Now at the end of the fourth chapter of Matthew’s Gospel the Evangelist is ready to launch into the detailed instruction of how to become and to continue as a disciple of Jesus Christ beginning with the Beatitudes of the Sermon on the Mount. Before that launch he today ends our introduction to Jesus with a summary of our Lord’s ministry in verses 23-24. In summary the message of salvation is clearly proclaimed: Jesus taught and preached the gospel of the kingdom and healing every disease. The teaching and preaching cast the light of salvation declaring the forgiveness of sins, and the healings demonstrated the victory of forgiveness over every aspect of sin and death.

Once again, however, you need to understand that the healings of our Lord’s earthly ministry only pointed forward to the ultimate healing of the resurrection of the body and the life everlasting coming to complete fulfillment on the Last Day. This is the reign of God breaking in, even now, in Jesus. Jesus healed “all the sick, those afflicted with various diseases and pains, those oppressed by demons, epileptics, and paralytics.” That healing is what we have to look forward to in the Day of resurrection, even for those who Jesus healed then. For, Jesus did not heal everyone, but only those he came to or who were brought to Him. Moreover, the truth is that, eventually, even these would continue to struggle in this life, grow older and weaker and, ultimately, die as all men.

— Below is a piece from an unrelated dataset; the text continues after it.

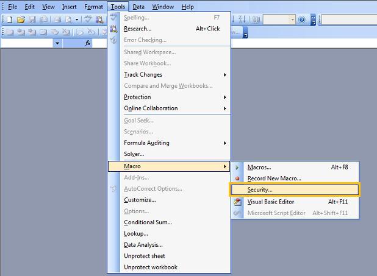Screen dimensions: 377x276
Task: Open Microsoft Excel Help question mark icon
Action: 303,19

Remember that if you are ever lured by the fanatical promises of the so-called faith-healers of each unbelieving age, the hucksters of phony religion who know not the truth of what it means to live as a disciple in this world as saint and sinner at the same time, living by the victory of faith alone and in the struggle and suffering of hope of the Last Day of deliverance.

You have been called by the Lord to follow Him, to believe that He is the Christ, the Savior who has come into the world, in whom you have the promise of salvation, the deliverance from sin and death and the gift of eternal life. Now may we all learn, even better, the main message of how to repent, believe and follow our Lord through all the twists and turns, the joys and sorrows of the life of faith.